Moss is an old-school cop of few words and many deeds, so he is less than enthusiastic about the idea of babysitting the spoiled star; but unfortunately, his captain is a big fan of his movies and leaves him no choice.
To make matters worse, Moss is busy trying to catch the dangerous Party Crasher, a ruthless assassin who enjoys challenging the police by announcing in advance where he will hit his next targets.
Moreover, the policeman is going through a delicate period in his personal life, dating a new woman after a long time, the young sweet single mother, Susan.
Unexpectedly, the wacky actor will give him the right advice to break the shyness between them because Moss is obviously in love with her but afraid of ruining everything with his uncompromising attitude.
His mood does not improve when the Party Crasher starts picking on him personally after a TV interview where Moss ridicules him by belittling his intelligence and villainy.
Nick Lang thus finds even more realism than he was looking for when he gets caught in the crossfire of these two street gunslingers during a no-holds-barred duel.
Pumping talent into a light action comedy
Undoubtedly, the beating heart of a buddy movie like The Hard Way from 1991 is the friendship/hate relationship between the protagonists and their mutual interactions, spiced with differences and similarities crucial to the plot’s success.
Indeed, their familiar faces evoke a sense of affection, a nostalgic reconnection with an unforgettable cinematic era.
The same applies concerning the narrative’s pace, which offers a relentless, vibrant flow with a bright, calm sense of humor that blends seamlessly with old-fashioned explosive action sequences and moments of wisdom laced with irony, creating an amalgam rich with dynamism.
Unable to escape his vortex of adrenaline-fueled life, the cop character does not seem to enjoy a single moment of quiet, not even in the company of his charming companion, who enters the scene with a stunning Annabella Sciorra, whose performance I recently praised in Jungle Fever, Spike Lee‘s masterpiece.
Her welcome presence enriches the narrative tissue, instilling a delicate measure of femininity in a frenetic testosterone-soaked environment, effectively balancing the dynamics of the action comedy genre.
Nevertheless, the apparent sweetness of her character should not deceive because her figure is not a mere decorative and silent element but plays a crucial role in the perfect overall harmony and final resolution of the plot.
Finally, it is impossible to ignore the outstanding contribution of Stephen Lang, portraying the absurd villain with almost surreal energy and an always over-the-top aggressiveness.
Lang is also no stranger on these pages, having already recommended him in the unusual horror series Don’t Breathe, while here he offers a more comedy-oriented interpretation, making his character equally unique and unmistakable.
The hard way of the old school
Along with this stellar cast comes an undisputed directing power figure of the period, John Badham, a virtuoso of this craft who left his mark between the 1970s and 1990s.
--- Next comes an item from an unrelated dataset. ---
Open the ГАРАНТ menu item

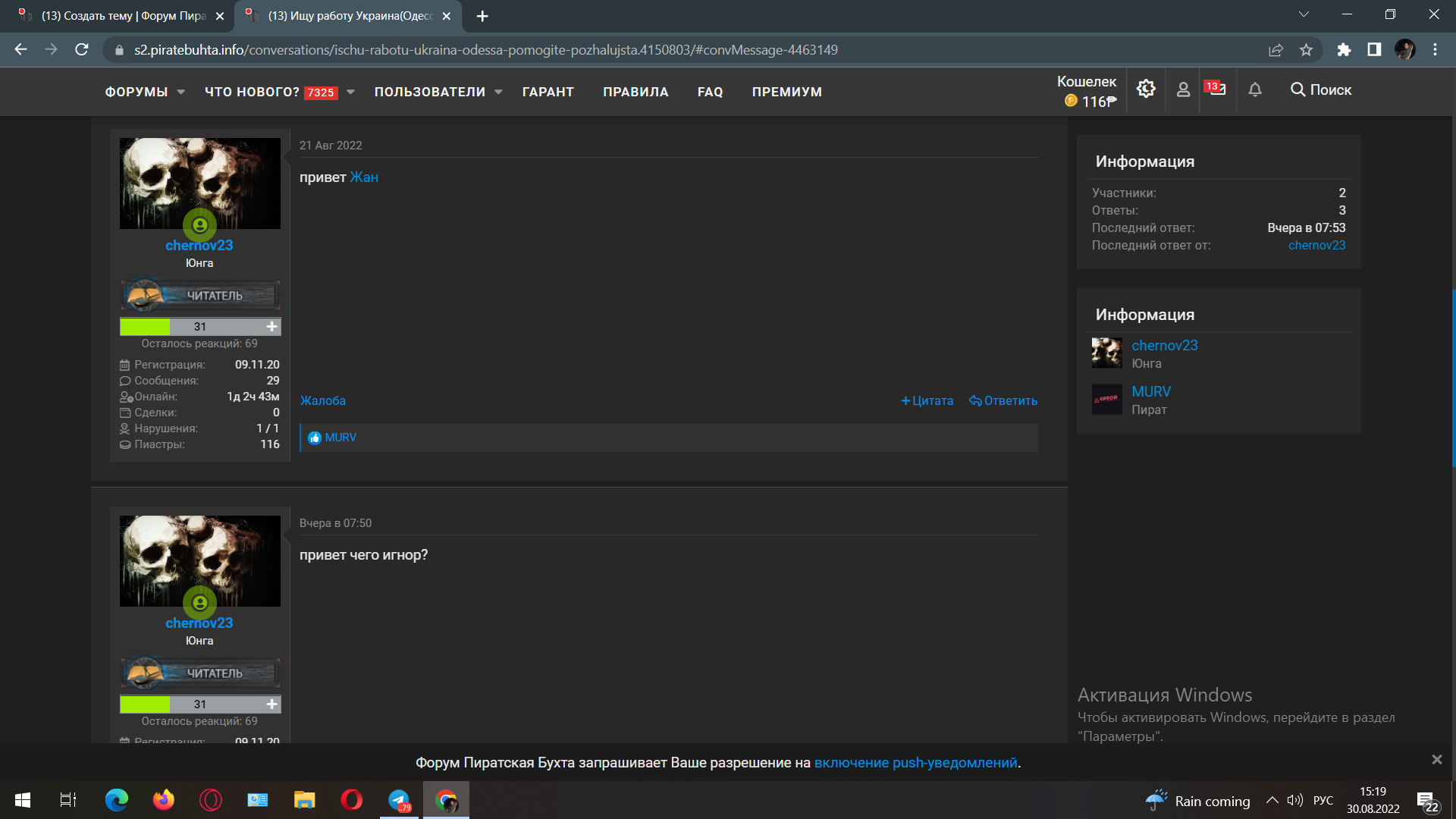[548, 92]
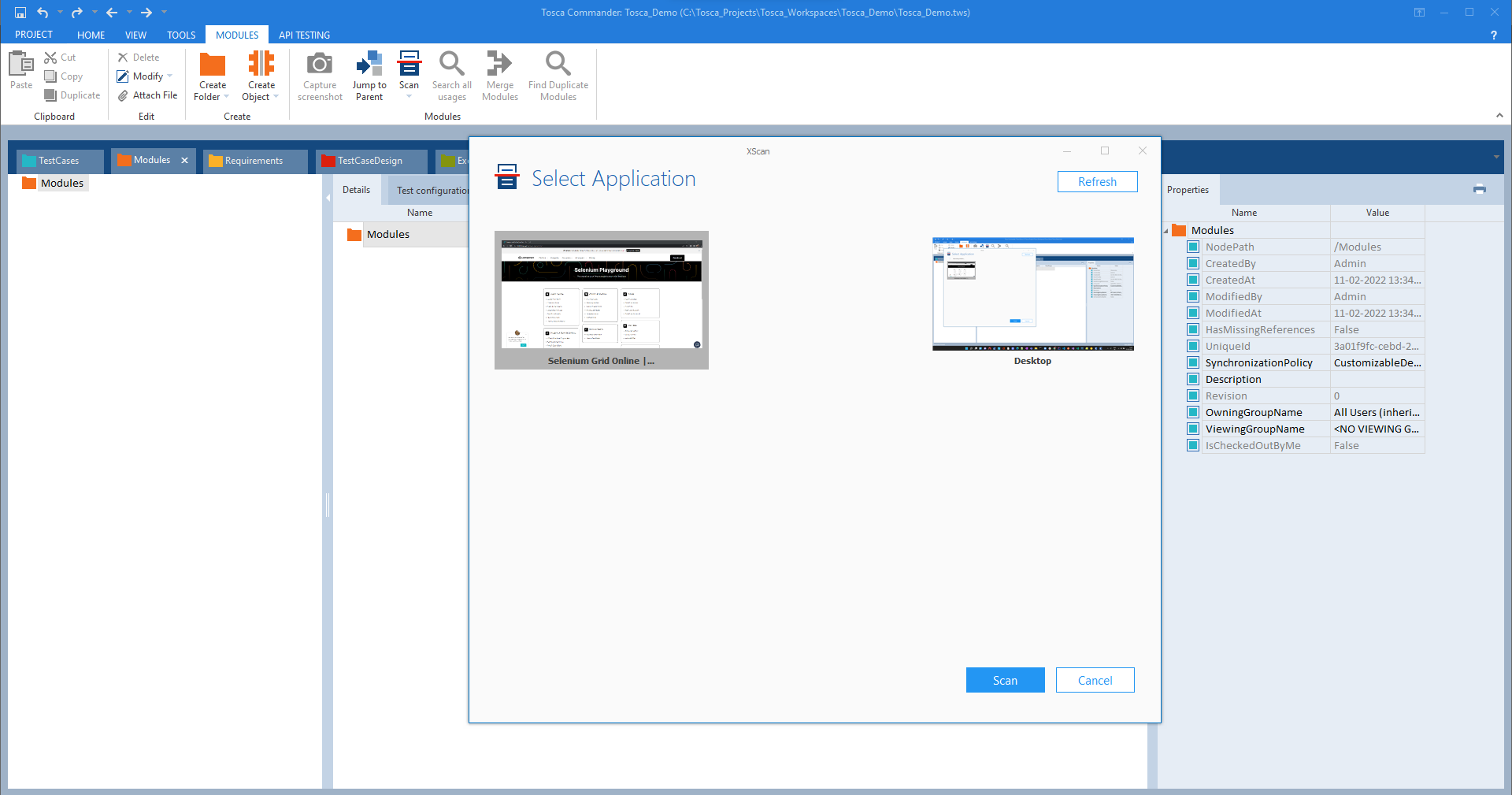Open the Create Folder dropdown arrow

pos(227,97)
Known for directing some unforgettable cult hits of my generation, such as Saturday Night Fever, WarGames, and Short Circuit, he also has a string of plays under his belt that you might call hidden gems, such as Blue Thunder, for example, an aviation thriller that keeps you glued to your seat and that I’ve more than willingly recommended on my site.
Loyal to his style, Badham never forgoes pure action devoid of digital effects, enhancing his talent at the camera with the skill of the stuntmen crew to create breathtaking scenes.
With the addition of a more prominent comedy element than his usual, the light-hearted tone of sparkling glee pervades even the most intense scenes of tension or romantic intimacy.
In this sense, every aspect of the plot is cleverly exaggerated, starting with the characters walking stereotypes within familiar narrative dynamics that we have seen many other times in the cinema.
This choice has led many to consider the film trivial, yet as we see today in many movies that would like to be simple without succeeding, even making this kind of entertainment is no less complex than working out more serious plots.
Indeed, many critics dismissed the plot and characters as silly. Still, audiences rewarded the movie, leading The Hard Way to gross over $65 million in 1991.
So who is right: the critics or we, the audience? As Woody Allen suggested in his eponymously titled film, the golden rule should be Whatever Works; meaning embrace every stuff you find which makes you happy.